Functional Characterization of Three Novel Genes Encoding Diacylglycerol Acyltransferase (DGAT) from Oil-Rich Tubers of Cyperus esculentus.

Cyperus esculentus is probably the only plant that is known to accumulate large amounts of oil in its tubers. However, the underlying metabolic mechanism and regulatory factors involved in oil synthesis of tubers are still largely unclear. In this study, one gene encoding type I diacylglycerol acyltransferase (DGAT) (CeDGAT1) and two genes encoding type II DGAT (CeDGAT2a and CeDGAT2b) from C. esculentus were identified and functionally analyzed. All three DGAT genes were found to be expressed in tuber, root and leaf tissues. CeDGAT1 is highly expressed in roots and leaves, whereas CeDGAT2b is dominantly expressed in tubers. Furthermore, the temporal expression pattern of CeDGAT2b is well coordinated with the oil accumulation in developing tubers. When each CeDGAT was heterologously expressed in triacylglycerol (TAG)-deficient mutant of Saccharomyces cerevisiae, Arabidopsis thaliana wild type or its TAG1 mutant with AtDGAT1 disruption, only CeDGAT2b showed the ability to restore TAG biosynthesis with lipid body formation in yeast mutant, enhance seed oil production of Arabidopsis wild type and rescue multiple seed phenotypes of TAG1 mutant.
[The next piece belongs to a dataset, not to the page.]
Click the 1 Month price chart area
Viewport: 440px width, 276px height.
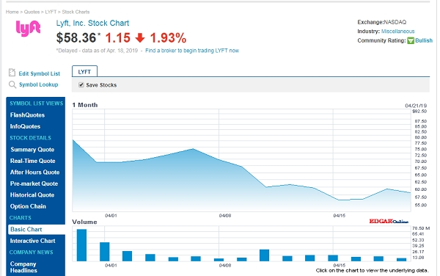click(x=241, y=160)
In addition, CeDGAT2b was shown to have a substrate preference for unsaturated fatty acids toward TAG synthesis. Taken together, our results indicated that CeDGAT2b from C. esculentus is an actively functional protein and is most likely the major contributor to tuber oil biosynthesis containing common fatty acids, in contrast to oil-rich seeds and fruits where DGAT1 plays a more central role than DGAT2 in oil production accumulating normal fatty acids, whereas DGAT2 is a primary regulator for oil synthesis rich in unusual fatty acids.